Lili Horvát non ha solo una grande sensibilità, ma anche mezzi tecnici notevoli. La sua regia non è mai banale, anche quando si limita a stare addosso alla misteriosa protagonista (Natasa Stork, magnetica, straordinaria personalità) cercando una risposta dentro i suoi occhi azzurrissimi, limpidi, per poi costruire intorno a lei un teorema di riflessi e trasparenze, di apparizioni e metamorfosi, in cui il suo punto di vista finisce spesso per essere deviato o messo in discussione. János, l'uomo di cui si è innamorata, è spesso in bilico tra il campo e il fuoricampo, entra ed esce dallo spazio visivo, diventa reale proprio quando siamo convinti che sia solo un sogno, per poi ritornare nel vuoto in cui Márta rischia di precipitare.

### DATI FORNITI
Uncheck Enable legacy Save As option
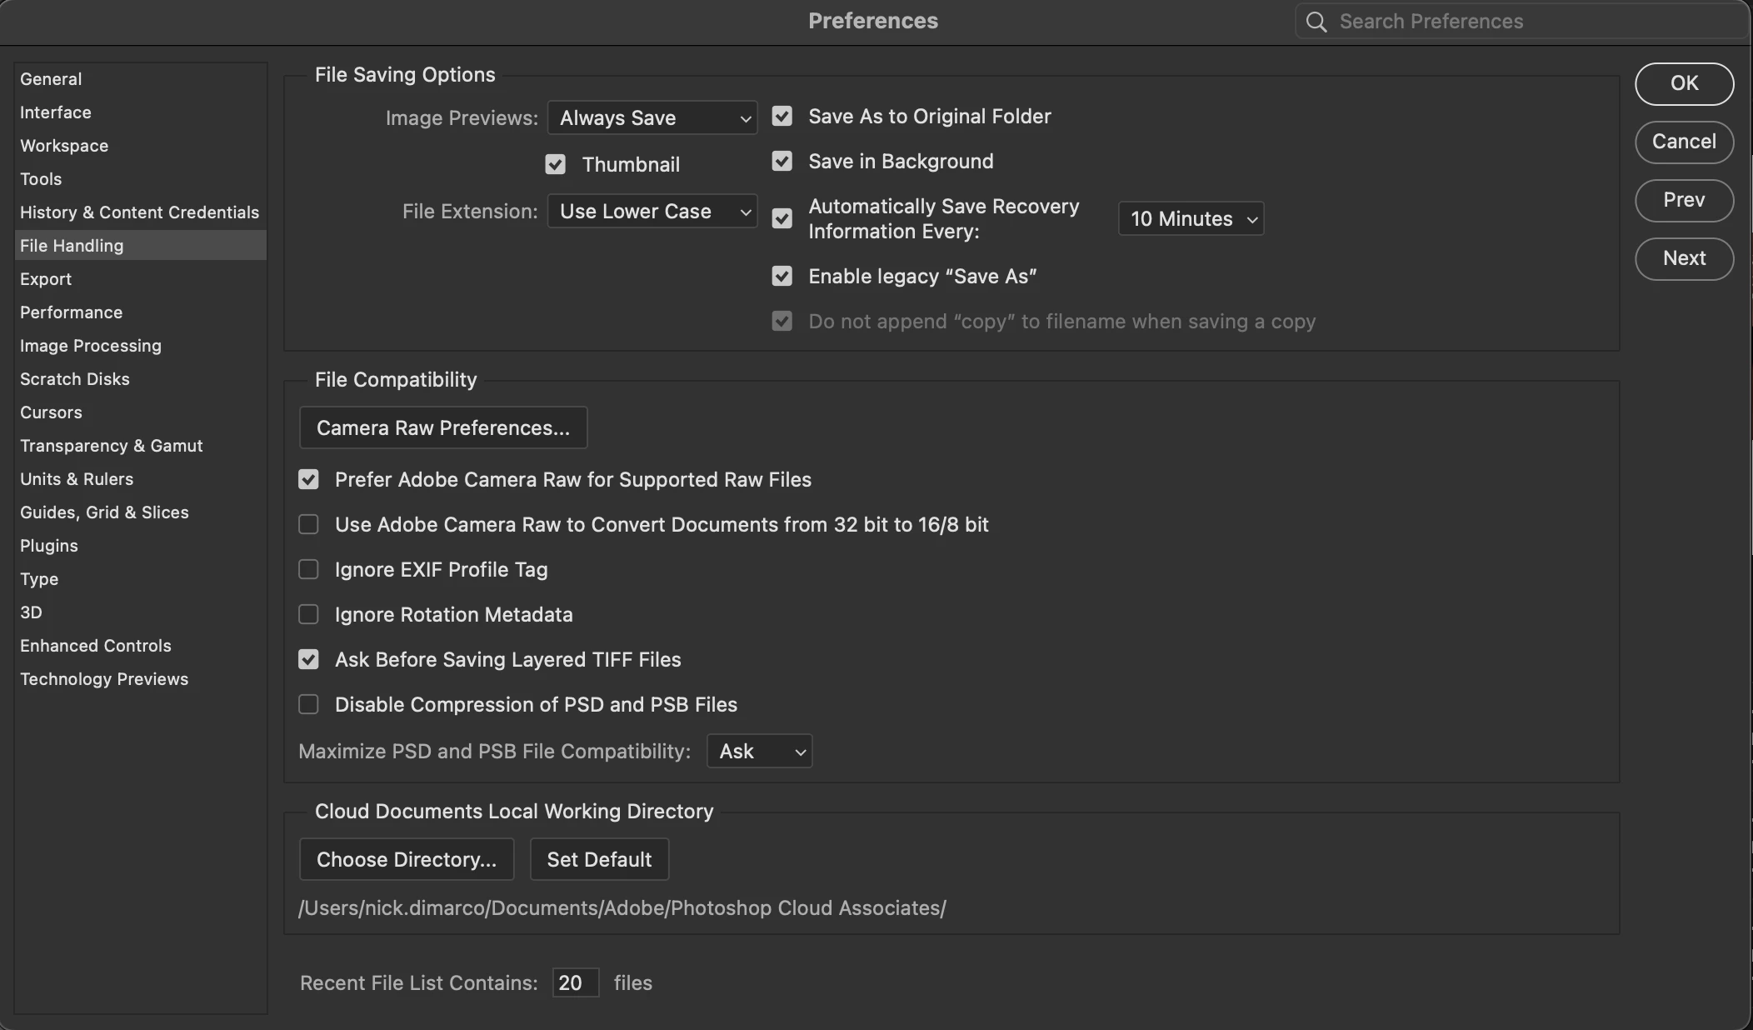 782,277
* * *
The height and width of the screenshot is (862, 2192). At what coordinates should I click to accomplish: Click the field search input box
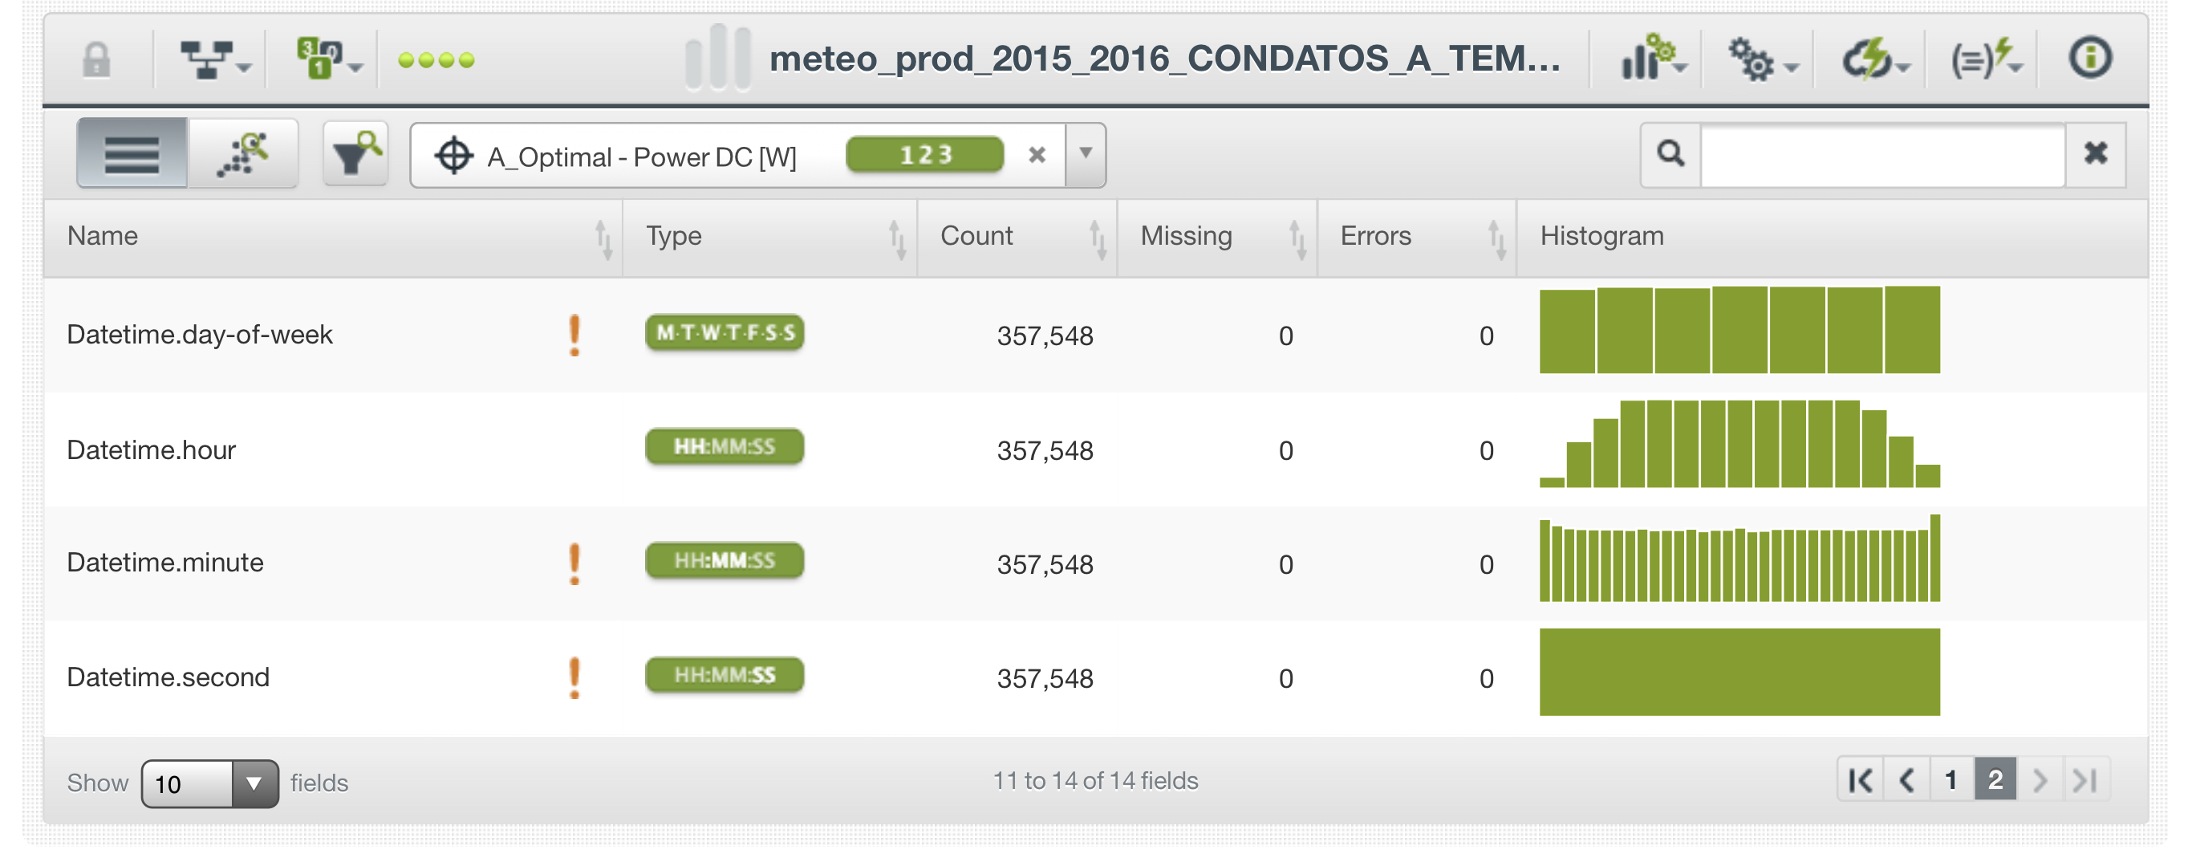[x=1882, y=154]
...
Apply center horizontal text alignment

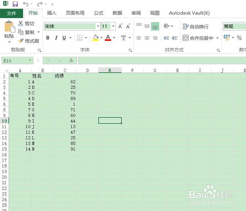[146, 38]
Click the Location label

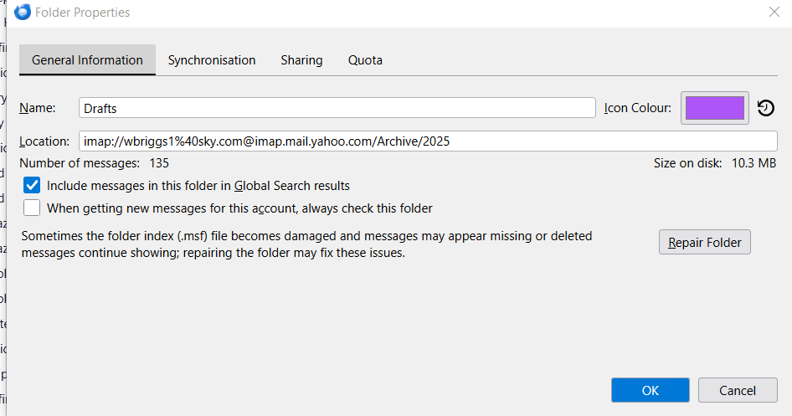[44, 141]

### OBIETTIVO
Prosegui la recensione sulla regia di Lili Horvát riportata più sopra, partendo subito dopo la sua ultima frase.

### RISULTATO
La cornice (meta)narrativa è quella di una seduta psichiatrica, in cui lei prova a ricostruire ciò che sta accadendo (o che è accaduto chissà quando). Una traccia che sembra anticipare la soluzione, salvo poi rivelarsi un'esca, un “trucco” che raddoppia l'incertezza, o meglio, che sancisce la dimensione ontologica di quell'ambiguità. Rimaniamo incerti tra la trama della follia e quella dell'inganno, per nulla convinti dal prefinale che ci precipita in un'ipotesi di happy end. Ed è lì che ci ricordiamo del titolo, Preparativi per stare insieme per un periodo indefinito di tempo, e ci tocca rimanere sospesi, come lei, dentro la felicità che sta in bilico sul baratro, perché l'amore è fatto così.
Marta, una giovane neurochirurga ungherese di fama internazionale, conosce un connazionale in New Jersey durante una conferenza e se ne innamora. Si danno appuntamento a Budapest ma l’uomo non si presenta e quando lei lo incontra per strada, lui la allontana dicendo di non averla mai vista prima...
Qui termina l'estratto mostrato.